WHAT THIS TASK INVOLVES
A letter-for-letter copy of the listing is required, with no pictures in it.

========

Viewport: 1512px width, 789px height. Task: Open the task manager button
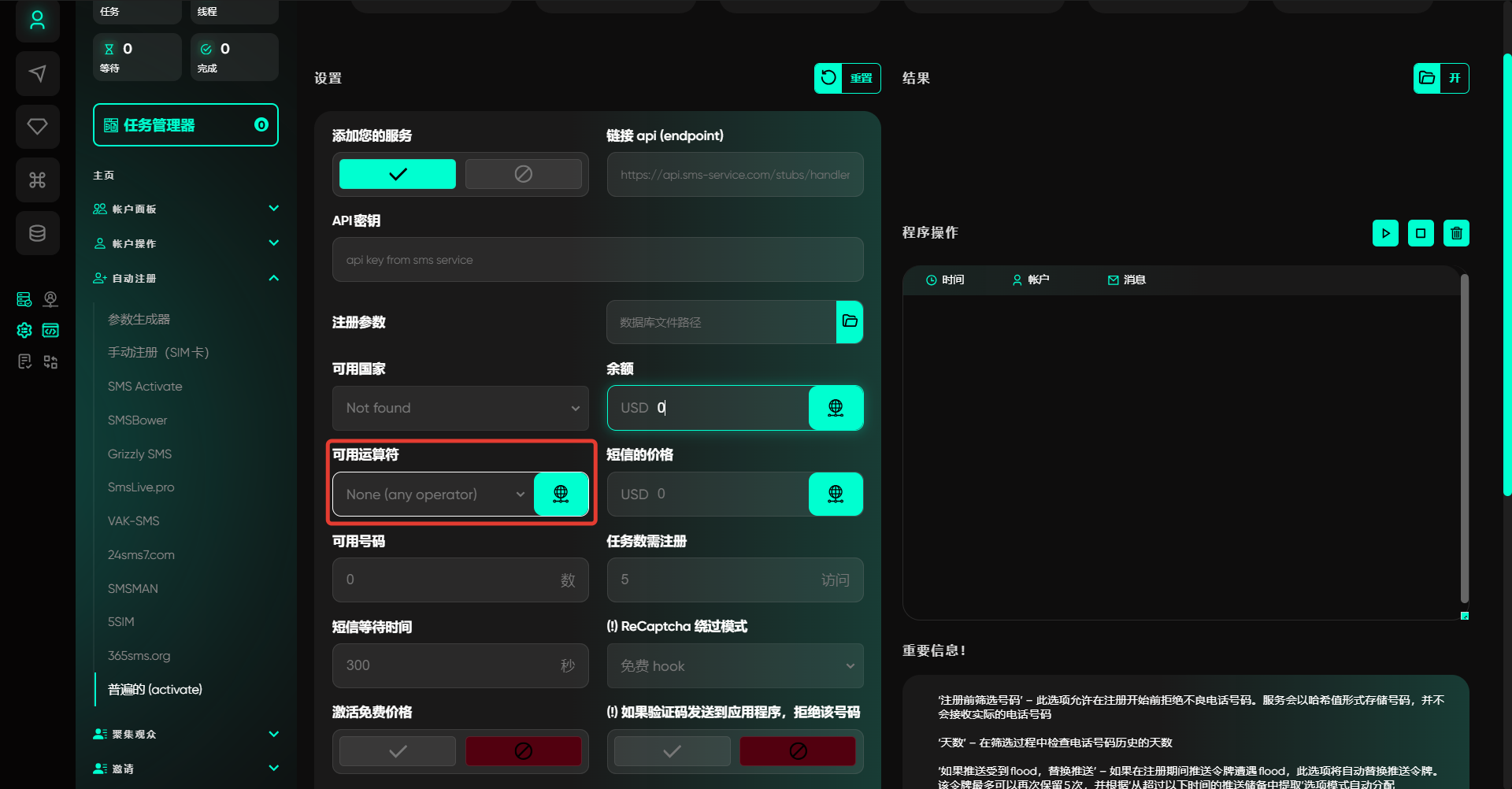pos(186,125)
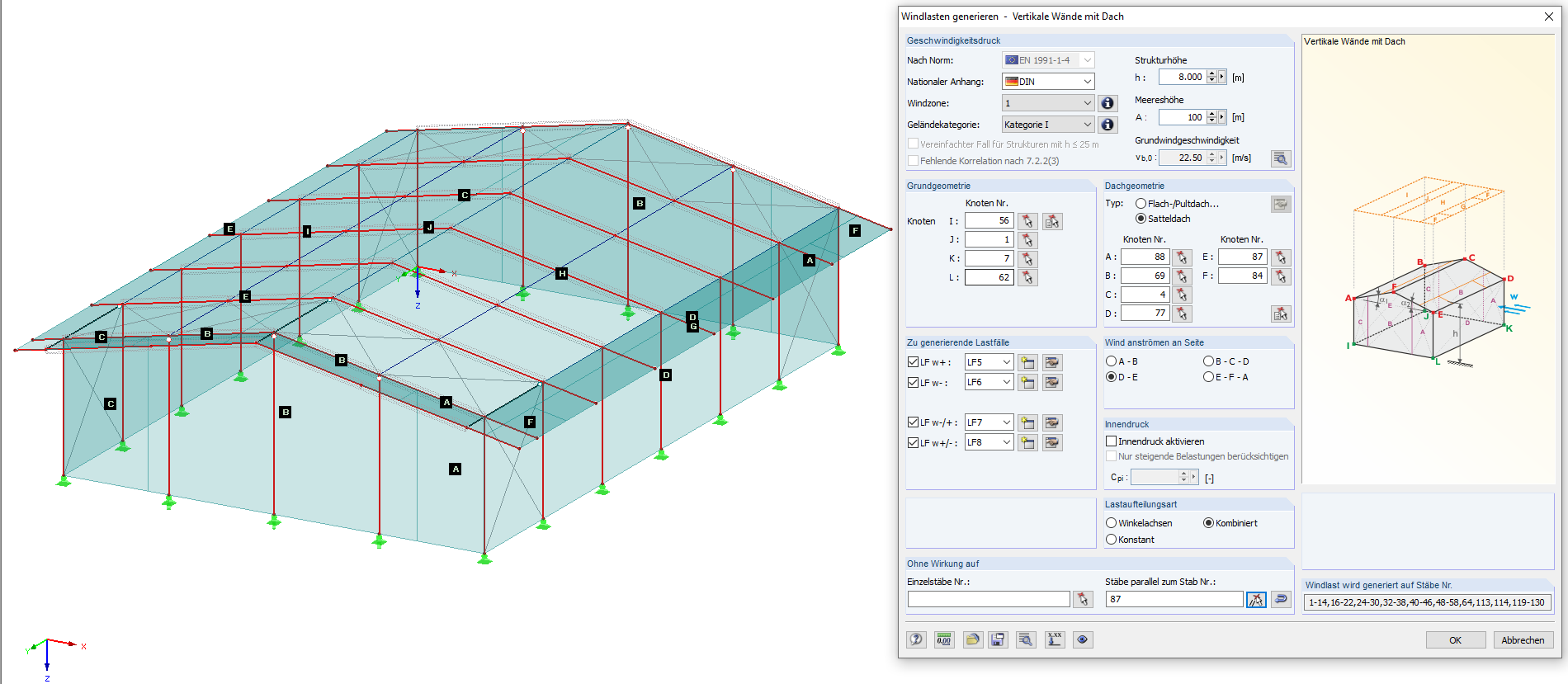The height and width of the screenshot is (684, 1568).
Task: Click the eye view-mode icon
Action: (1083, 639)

========

RESPONSE AREA
Viewport: 1512px width, 789px height. Task: Open the task manager button
pos(186,125)
The height and width of the screenshot is (684, 1568).
Task: Click the eye view-mode icon
Action: (1083, 639)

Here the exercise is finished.